Un peu plus lent, le transport à la voile est aussi plus cher qu’en cargo à moteur. « Le rapport peut aller d’un à dix en fonction du cours des containers, qui dépend notamment du pétrole », reconnait Jacques Barreau. Avantage néanmoins, l’armateur garantit des prix stables sur la durée. Un argument de poids lorsque l’on se souvient des sommets atteints par les « boîtes » lors de la crise du Covid.

La nature reprend ses droits

Nul doute que le tarif, le temps de traversée et son aléa sont des freins rédhibitoires pour certains chargeurs. Pour autant, le transport à la voile tel qu’imaginé par Grain de Sail doit être encouragé. Coûte que coûte. Primo parce qu’il donne à réfléchir sur la marche du monde d’aujourd’hui, qui va sur la tête : l’hyper consommation de produits jetables arrivant le plus vite possible depuis l’autre bout de la planète. En se laissant porter par le vent, la nature reprend un peu ses droits, et c’est déjà ça.

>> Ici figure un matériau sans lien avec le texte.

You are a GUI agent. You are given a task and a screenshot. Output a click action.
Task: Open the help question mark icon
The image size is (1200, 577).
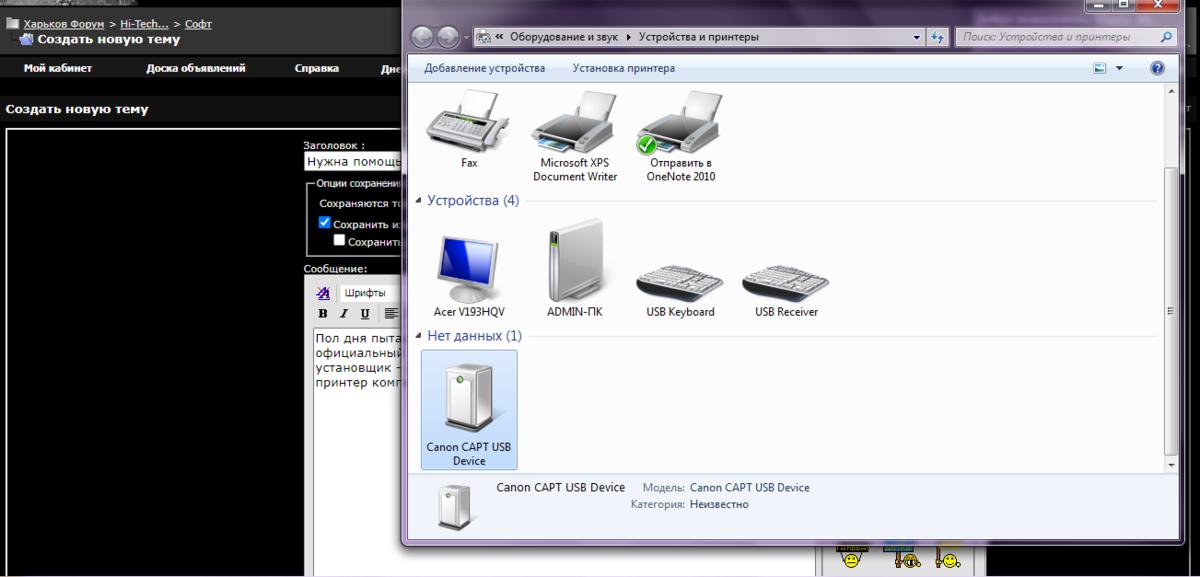click(1157, 68)
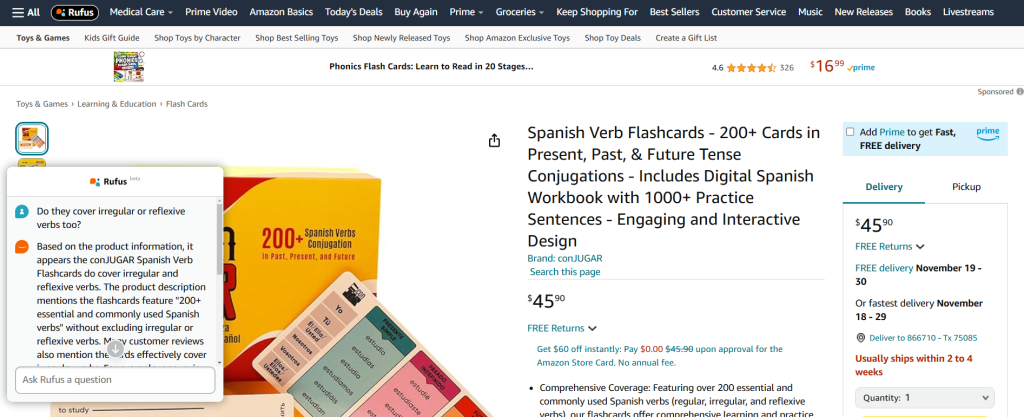The image size is (1024, 417).
Task: Open the Quantity dropdown
Action: 925,397
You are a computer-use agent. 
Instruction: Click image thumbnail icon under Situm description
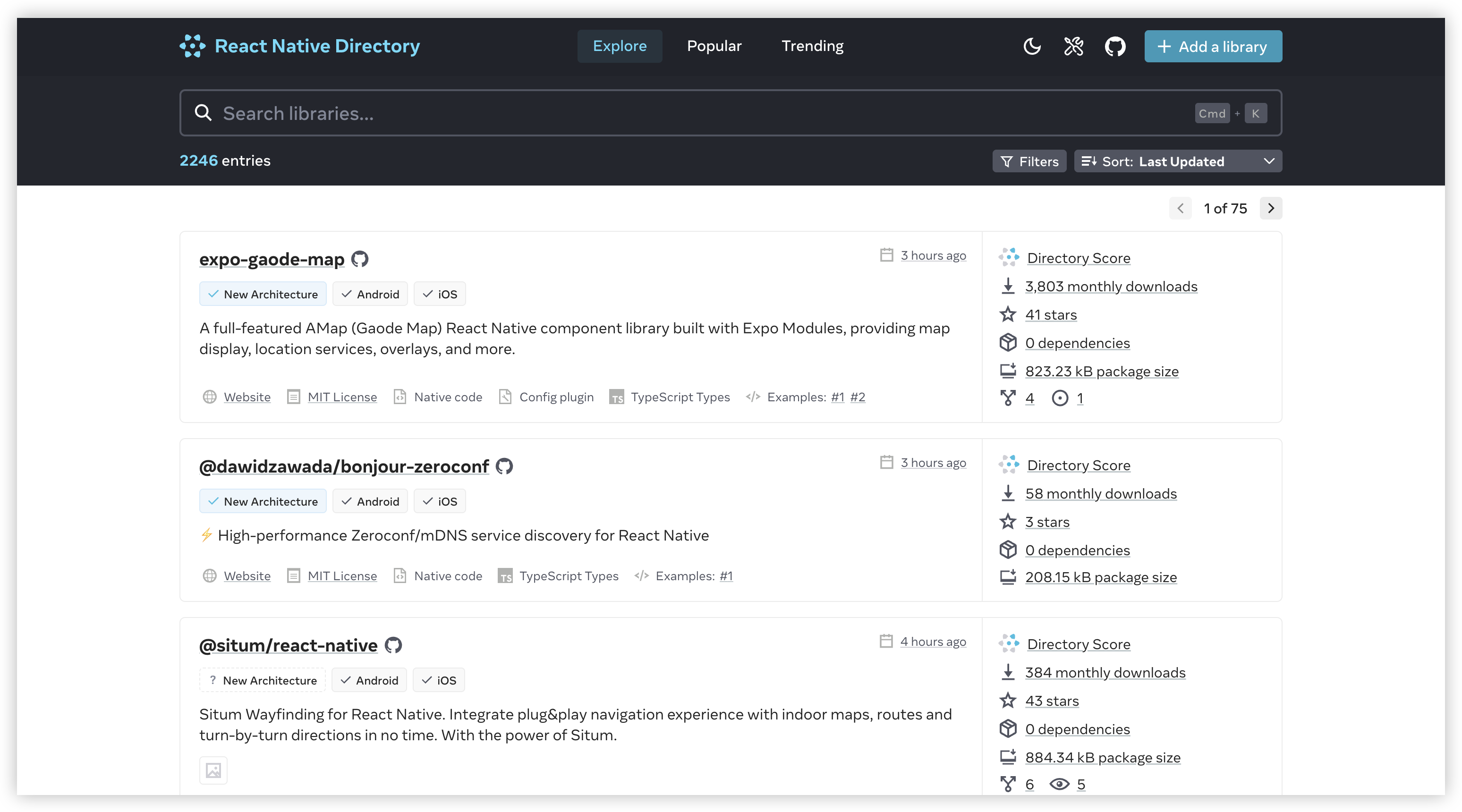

Secondo, Grain de Sail II apporte une réponse à l’objectif ambitieux de l’Organisation maritime internationale : zéro émission de carbone pour le transport en mer d’ici 2050. Car cette goélette pionnière décarbone aussi l’électricité nécessaire à ses besoins propres. Un peu grâce à l’énergie solaire (32 m2 de panneaux), mais surtout grâce à l’hydrogénération (une hélice tourne dans l’eau), qui alimente un parc de batteries au lithium.

Grâce à deux grues disposées sur le pont et manipulées par les marins eux-mêmes et les dockers, ici à Saint-Malo, Grain de Sail II assure un chargement et (dé)chargement rapide : 2 jours maximum au total. Le bateau est doté d’un hydrogénérateur qui alimente des batteries au lithium (au centre) : une énergie propre fournie par une hélice tournant dans l’eau avec la vitesse du bateau.(©Patricia Bachelier)

Un deuxième hydrogénérateur à venir

Ces deux énergies propres doivent se substituer aux deux groupes électrogènes qui marchent au gasoil. Comme le moteur, ils sont allumés en extrême nécessité. Grain de Sail II aura vraiment les moyens de ses ambitions à sa deuxième boucle transatlantique, une fois équipé de son deuxième hydrogénérateur, comme prévu à l‘origine. 

« Ils ont une puissance de 15 Kw chacun et leur efficacité est exponentielle avec la vitesse du bateau, affirme Stéphane Michel, le chef mécanicien. A eux deux, ils couvriront les besoins de notre consommation qui s’élève de 10-12 Kw en instantané. »

En naviguant sous voile, en mode zéro émission et bien chargé, Grain de Sail II sera alors très performant sur le plan écologique, et en ligne avec l’objectif annoncé : 90 à 95 % d’émission carbone en moins qu’un porte-container. Pour la plus grande fierté de ses marins, qui ont plaisir à naviguer ensemble en donnant le meilleur d’eux-mêmes et du bateau. « Selon nos estimations, le gain est de 65 % sur cette première boucle test », se félicite de son côté Jacques Barreau. Le meilleur est donc à venir!